Abstract

James’ appointment to a Gifford Lectureship was formally made in 1898. It was originally intended that the first series should be and the second metaphysical, but the descriptive task expanded so greatly that the metaphysical task had to be postponed to another occasion. The first series of Lectures began at Edinburgh, on May 16, 1901. The lectures had been prepared for the press and appeared in June 1902 under the title, The Varieties of Religious Experience, a Study in Human Nature. The book, like the lectures, was signally successful. The reader receives the impression that James regarded religious experiences, even though they be judged pathological by strict psychiatric standards, as in some sense and in some degree inspired. Their exceptional character commended them to him. Unquestionably James was justifying, and not merely describing, the religious experience. He stationed himself at the centre of the believer's consciousness and tried to convey its warmth and appeal as they were originally felt.
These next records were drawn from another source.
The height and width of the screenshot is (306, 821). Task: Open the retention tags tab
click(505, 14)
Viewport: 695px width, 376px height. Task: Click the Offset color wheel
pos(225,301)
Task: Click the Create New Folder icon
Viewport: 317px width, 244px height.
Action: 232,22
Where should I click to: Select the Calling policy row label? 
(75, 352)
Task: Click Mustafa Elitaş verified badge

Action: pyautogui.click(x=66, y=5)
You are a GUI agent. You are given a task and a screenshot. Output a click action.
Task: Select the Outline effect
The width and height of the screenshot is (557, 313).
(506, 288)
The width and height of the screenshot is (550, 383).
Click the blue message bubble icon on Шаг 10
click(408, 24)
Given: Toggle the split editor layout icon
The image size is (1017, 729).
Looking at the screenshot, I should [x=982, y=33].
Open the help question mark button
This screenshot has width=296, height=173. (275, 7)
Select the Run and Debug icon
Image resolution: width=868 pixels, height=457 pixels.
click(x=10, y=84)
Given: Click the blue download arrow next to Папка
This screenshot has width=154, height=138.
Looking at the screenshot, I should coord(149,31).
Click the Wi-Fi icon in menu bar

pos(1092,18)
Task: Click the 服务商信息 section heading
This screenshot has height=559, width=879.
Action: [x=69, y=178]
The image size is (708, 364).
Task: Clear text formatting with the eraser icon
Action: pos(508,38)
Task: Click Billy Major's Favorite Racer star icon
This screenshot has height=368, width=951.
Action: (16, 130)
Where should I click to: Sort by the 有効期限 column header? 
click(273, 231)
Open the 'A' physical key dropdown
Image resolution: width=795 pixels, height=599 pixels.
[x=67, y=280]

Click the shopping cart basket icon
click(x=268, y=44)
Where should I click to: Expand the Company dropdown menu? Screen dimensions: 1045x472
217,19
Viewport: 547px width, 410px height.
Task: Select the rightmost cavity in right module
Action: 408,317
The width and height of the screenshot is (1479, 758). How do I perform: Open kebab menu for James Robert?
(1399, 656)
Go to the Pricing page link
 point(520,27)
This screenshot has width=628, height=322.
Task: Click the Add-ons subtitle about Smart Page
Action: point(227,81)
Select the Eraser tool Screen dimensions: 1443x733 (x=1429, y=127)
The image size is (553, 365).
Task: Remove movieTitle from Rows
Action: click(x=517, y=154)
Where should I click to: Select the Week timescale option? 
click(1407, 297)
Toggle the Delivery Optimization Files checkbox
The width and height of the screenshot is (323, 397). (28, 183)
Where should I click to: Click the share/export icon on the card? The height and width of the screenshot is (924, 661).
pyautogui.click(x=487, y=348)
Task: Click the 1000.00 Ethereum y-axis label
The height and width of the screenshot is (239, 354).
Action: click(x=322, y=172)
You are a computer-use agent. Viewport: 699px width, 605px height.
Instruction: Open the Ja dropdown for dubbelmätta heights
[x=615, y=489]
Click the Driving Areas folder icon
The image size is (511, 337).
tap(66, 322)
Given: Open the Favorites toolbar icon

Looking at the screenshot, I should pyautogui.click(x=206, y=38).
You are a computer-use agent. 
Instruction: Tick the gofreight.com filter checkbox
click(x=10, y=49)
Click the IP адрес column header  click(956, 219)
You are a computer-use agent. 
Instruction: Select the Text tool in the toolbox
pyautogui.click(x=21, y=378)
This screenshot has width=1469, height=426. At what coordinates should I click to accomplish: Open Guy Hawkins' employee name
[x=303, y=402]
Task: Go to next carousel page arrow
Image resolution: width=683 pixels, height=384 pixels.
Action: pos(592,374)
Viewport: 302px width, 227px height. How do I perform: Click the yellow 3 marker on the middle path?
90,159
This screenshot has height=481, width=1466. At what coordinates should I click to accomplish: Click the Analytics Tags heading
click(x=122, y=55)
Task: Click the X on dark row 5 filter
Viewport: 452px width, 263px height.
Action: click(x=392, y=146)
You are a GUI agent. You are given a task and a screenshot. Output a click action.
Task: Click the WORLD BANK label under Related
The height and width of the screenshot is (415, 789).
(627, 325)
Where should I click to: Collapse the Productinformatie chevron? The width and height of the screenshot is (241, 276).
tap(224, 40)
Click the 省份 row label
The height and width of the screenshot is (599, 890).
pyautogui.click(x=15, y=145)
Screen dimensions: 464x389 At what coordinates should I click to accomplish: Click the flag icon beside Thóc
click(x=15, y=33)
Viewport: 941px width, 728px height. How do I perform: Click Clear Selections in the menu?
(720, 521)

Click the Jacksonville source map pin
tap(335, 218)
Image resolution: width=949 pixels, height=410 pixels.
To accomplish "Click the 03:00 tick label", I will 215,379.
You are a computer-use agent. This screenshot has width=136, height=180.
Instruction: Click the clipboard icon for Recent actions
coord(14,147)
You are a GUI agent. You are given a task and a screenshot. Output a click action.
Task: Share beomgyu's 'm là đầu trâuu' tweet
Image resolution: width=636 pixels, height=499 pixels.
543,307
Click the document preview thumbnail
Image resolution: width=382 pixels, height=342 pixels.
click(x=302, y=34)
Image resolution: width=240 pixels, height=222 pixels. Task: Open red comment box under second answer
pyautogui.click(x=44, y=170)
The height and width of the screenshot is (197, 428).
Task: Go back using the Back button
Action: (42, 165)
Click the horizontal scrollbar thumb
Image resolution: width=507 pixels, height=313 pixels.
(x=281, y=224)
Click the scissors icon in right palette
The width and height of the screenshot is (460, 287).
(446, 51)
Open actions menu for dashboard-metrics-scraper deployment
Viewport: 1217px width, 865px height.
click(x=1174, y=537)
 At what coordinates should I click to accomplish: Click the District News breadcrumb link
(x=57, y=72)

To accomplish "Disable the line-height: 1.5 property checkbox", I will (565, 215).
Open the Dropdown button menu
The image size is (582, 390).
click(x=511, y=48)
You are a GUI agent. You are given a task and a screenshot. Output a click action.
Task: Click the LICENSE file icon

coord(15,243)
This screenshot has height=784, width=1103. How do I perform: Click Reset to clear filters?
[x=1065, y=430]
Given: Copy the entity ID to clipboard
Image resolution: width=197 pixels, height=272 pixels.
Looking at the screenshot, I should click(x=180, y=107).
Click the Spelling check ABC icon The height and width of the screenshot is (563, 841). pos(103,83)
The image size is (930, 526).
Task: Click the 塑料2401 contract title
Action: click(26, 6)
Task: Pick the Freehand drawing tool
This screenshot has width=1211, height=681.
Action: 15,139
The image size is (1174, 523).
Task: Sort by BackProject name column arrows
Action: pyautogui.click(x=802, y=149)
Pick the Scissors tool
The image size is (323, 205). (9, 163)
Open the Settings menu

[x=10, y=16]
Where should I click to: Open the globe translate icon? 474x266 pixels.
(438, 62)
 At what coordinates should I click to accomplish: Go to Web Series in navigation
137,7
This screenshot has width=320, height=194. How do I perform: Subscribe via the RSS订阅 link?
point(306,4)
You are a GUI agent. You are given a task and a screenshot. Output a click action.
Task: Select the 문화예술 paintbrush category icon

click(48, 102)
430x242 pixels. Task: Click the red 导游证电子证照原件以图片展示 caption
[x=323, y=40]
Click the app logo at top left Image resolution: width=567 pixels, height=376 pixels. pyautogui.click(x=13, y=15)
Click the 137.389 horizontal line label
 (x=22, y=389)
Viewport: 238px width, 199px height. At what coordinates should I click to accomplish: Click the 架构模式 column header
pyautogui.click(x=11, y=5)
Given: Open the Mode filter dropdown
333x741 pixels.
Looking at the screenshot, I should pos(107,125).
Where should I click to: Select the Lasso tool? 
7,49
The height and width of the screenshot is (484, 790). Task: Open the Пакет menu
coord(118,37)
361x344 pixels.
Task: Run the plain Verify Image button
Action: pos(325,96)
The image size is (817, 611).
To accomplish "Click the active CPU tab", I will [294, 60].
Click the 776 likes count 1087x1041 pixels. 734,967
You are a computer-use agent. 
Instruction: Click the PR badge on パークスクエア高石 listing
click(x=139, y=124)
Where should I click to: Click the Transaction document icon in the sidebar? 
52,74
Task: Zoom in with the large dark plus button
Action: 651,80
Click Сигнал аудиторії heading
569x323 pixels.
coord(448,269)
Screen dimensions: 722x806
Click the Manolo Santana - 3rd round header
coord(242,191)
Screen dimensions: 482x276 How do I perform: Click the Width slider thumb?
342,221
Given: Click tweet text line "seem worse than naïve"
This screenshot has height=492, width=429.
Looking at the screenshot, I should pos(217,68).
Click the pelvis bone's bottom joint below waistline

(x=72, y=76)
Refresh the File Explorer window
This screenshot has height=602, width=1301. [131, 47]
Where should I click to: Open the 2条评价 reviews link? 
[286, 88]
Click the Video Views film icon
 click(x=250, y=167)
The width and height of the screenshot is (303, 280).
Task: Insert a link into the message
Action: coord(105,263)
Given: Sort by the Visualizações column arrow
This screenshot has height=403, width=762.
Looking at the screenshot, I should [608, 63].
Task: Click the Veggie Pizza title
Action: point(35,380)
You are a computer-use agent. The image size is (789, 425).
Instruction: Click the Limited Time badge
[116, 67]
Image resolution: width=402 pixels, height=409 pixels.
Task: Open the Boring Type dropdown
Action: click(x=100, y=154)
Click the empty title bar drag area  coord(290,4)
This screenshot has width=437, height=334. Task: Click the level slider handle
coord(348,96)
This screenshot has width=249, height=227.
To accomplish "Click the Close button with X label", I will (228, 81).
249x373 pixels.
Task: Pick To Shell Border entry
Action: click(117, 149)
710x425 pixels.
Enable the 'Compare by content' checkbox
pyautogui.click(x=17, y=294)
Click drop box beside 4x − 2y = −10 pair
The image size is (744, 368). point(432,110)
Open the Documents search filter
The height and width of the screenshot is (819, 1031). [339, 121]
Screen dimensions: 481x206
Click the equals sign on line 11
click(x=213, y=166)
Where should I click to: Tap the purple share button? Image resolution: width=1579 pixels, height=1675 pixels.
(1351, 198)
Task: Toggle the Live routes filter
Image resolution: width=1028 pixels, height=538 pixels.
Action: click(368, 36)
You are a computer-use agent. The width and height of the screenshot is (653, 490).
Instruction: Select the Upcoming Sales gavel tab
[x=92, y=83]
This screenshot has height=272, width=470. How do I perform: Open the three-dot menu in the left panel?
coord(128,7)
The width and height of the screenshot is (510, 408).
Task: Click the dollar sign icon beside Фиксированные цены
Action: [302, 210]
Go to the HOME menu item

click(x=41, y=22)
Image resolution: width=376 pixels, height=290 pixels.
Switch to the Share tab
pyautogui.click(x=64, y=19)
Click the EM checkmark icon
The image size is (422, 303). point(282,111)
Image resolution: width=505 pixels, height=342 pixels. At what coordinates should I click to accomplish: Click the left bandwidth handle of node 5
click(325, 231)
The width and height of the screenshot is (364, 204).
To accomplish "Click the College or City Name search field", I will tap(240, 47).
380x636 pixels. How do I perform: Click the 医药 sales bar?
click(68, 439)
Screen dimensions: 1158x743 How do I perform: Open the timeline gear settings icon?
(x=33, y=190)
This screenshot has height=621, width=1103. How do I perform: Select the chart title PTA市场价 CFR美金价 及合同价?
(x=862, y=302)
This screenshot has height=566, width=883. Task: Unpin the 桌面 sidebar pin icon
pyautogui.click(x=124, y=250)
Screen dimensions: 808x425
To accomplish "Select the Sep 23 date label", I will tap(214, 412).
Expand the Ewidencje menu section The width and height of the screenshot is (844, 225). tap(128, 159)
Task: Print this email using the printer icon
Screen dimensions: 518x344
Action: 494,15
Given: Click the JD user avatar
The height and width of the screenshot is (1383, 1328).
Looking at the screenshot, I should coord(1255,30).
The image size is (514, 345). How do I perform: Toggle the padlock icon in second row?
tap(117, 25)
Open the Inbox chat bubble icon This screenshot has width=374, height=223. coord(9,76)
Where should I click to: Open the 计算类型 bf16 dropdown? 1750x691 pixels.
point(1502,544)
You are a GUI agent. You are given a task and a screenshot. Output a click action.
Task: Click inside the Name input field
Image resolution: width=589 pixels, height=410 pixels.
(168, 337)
He was concerned with religious values, with the hope or exaltation of concrete individuals, which must be rendered sympathetically if they are to be conveyed at all. And then, especially in the latter part of the book, the author defended the claims of religious experience. Philosophy, in the person of William James, confirmed its truth. A century later, it is interesting to look back and consider the extent to which James’ understanding of the relationship between religious experience, belief and personality has been upheld by subsequent researchs.